- Gympie, Queensland Australia

Information
- Former names: Christian Brothers' College for Boys (1904–1983); Sisters of Mercy High School for Girls (1916–1983);
- Type: Private systemic secondary day school
- Motto: English: Let Your Light Shine
- Religious affiliation: Catholicism
- Denomination: Christian Brothers (1904–1983); Sisters of Mercy (1916–1983);
- Established: 1904; 122 years ago (as Christian Brothers' College for Boys)
- Oversight: Archdiocese of Brisbane (since 1983)
- Headmaster: Mark Newton
- Gender: Co-educational
- Enrolment: 470 (2020)
- Website: www.spcgympie.qld.edu.au

= St Patrick's College, Gympie =

St Patrick's College is a Catholic systemic co-educational secondary day school, located in Gympie, Queensland, Australia.

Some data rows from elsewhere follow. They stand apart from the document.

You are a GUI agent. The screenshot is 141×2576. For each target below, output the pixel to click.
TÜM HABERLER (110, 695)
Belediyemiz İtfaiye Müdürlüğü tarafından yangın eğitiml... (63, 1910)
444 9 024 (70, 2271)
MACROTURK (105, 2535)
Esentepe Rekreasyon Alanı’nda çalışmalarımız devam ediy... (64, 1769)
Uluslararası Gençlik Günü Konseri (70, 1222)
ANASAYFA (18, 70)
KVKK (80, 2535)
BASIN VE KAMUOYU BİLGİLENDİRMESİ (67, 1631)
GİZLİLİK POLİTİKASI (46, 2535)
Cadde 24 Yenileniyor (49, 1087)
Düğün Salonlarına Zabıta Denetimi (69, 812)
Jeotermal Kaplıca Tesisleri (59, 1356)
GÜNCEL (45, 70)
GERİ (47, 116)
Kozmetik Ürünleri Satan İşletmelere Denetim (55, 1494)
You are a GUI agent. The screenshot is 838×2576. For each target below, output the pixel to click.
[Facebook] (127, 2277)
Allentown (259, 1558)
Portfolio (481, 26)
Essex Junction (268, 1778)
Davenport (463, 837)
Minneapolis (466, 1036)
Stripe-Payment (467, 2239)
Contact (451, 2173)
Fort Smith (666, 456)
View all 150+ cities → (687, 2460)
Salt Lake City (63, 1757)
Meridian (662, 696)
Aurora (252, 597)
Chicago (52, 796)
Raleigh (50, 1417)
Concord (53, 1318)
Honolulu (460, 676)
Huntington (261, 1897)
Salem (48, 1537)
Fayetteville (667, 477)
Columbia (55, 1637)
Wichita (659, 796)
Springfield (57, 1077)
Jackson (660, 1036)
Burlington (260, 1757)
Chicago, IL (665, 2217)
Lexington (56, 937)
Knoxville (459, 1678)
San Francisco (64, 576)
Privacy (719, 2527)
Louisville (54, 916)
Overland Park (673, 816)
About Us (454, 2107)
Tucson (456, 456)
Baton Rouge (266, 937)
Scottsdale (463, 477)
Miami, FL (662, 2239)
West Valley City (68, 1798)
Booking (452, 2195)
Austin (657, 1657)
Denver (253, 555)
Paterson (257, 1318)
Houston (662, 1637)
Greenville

St Patrick's College is a parish-based Catholic College catering for Years 7 to 12. In 2020, just over 470 students were enrolled at the college.

==History==
The college has provided Catholic education for the Gympie district for over 100 years. Christian Brothers' College for Boys was established in 1904 by the Christian Brothers and the Sisters of Mercy established Sisters of Mercy High School for Girls in 1916. Those colleges were combined in 1983 to form St Patrick's College, which is located on the old Christian Brothers' College site.